I tried messing around with the Light Path node a little already and got close, but still had an outline due to the fact that it was only counting camera rays that passed through the transparent shader, not the ones slightly around it that were still included in the AO calculations.

I thought about using the “Only local,” option, and separating out the stickers, but considering all the different moving parts of the main object it would be a ton of extra work to go back through and update all the shots that are already mostly done. I’ll do it if I have to, but I would rather not if possible.

Here is a simple example blend file of what I am talking about:
example.blend (474.5 KB)

Hmm, yes, apparently AO ignores the material of obstacles.
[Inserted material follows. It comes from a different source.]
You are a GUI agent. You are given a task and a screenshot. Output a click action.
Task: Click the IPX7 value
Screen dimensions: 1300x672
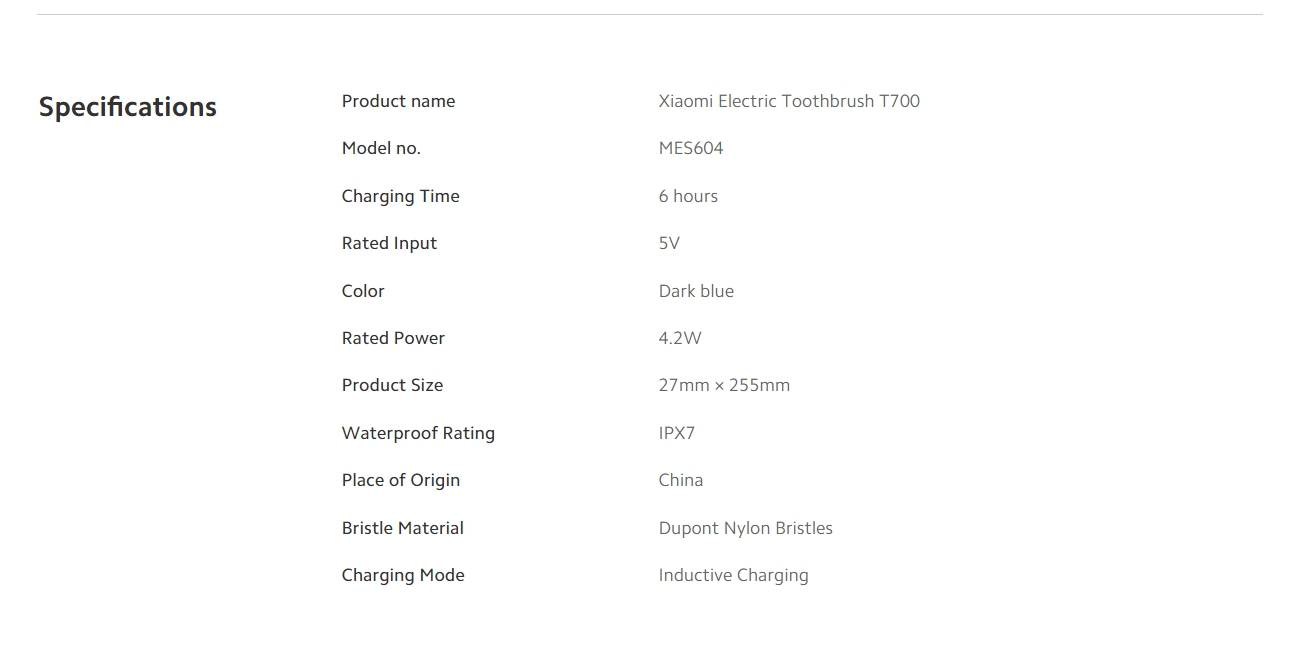pos(677,433)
The obvious idea would be to bake AO without the front plane. You would have to split it out into a separate object for that.

Otherwise, if you could explain what the purpose of the using AO inverted is, what’s the look you want to create, we might come up with an alternative idea for the material setup.

That’s a shame. Thanks for looking into it though.

Most of the stickers are actually pretty simple shapes now that i look at them, and it’s all just linked data, so I might actually just model simple shapes that eliminate the overflow.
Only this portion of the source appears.